When it comes to your dream house, nothing short of spectacular will do. For some, it might be a sustainably-powered tree house that makes living in the wilderness a truly opulent affair. For New Zealand-based couple, Justin and Jola, however, this incredible “Transforming Castle Truck” is what they call home. A glorious exemplar of tiny living, the structure represents the seamlessly beguiling fusion of fantasy and convenience, of creativity and imagination.
A travelling performer by profession, Jola, and her family, have been living in this whimsical, yet utilitarian, home for quite some time now. While on the road, it looks similar to the house trucks, commonly found in the Kiwi country, except for the pair of rotating turrets on the back. Thanks to its ingenious design, the house folds into a neat, compact package that surprisingly meets all the necessary road safety clearances.
When parked, however, the structure turns into something entirely different. From a commonplace, and somewhat dull, house truck, it transforms into a breathtaking fantasy castle, almost magically. Completely off-the-grid, the mobile dwelling is powered sustainably with the help of solar panels, attached to the roof. Additionally, it features an efficient rainwater retention system that delivers the collected water into specially-designed tanks, for storage.
Despite its small size, the castle truck opens up to reveal an incredibly spacious interior, fitted with all the necessary comforts of a modern home. The fully-equipped, centrally-located kitchen is the result of Justin and Jola’s love for food and cooking. Tons of storage space, in the form of cupboards and wardrobes, have been built right into the walls and corners of the house.
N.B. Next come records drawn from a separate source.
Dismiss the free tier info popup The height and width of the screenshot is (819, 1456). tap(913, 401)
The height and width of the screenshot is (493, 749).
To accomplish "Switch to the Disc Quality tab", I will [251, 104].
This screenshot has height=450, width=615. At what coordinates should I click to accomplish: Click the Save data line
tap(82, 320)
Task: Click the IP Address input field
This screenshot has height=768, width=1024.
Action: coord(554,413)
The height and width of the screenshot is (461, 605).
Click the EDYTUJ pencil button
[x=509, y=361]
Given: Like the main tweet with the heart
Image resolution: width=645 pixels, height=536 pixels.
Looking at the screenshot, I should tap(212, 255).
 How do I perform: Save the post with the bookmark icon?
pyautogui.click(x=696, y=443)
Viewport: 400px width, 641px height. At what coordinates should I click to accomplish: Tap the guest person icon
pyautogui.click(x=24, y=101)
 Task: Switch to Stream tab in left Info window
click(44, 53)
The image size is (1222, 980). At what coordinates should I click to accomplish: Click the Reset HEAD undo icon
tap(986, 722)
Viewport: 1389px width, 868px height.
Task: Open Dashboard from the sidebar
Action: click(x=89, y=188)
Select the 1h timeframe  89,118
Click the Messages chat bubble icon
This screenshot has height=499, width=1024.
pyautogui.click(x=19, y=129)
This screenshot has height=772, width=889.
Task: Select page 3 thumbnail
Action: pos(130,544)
The polygonal loft bedroom actually echoes the couple’s artistic and whimsical spirit. Lined with windows on all sides, the walls feature the music and lyrics of old songs. Underneath the retractable roof is an expansive balcony, containing a bathtub, a hammock and even a sun-powered food dehydrator. Although an integral part of the medieval castle, the turrets, in this case, actually double as the bathroom area. The left turret houses a composting toilet, while the right one contains the shower as well as a small washing machine.
Justin and Jola belong to a fast-growing community of homeowners, who are abandoning their big city houses in favor of smaller and more self-sufficient alternatives.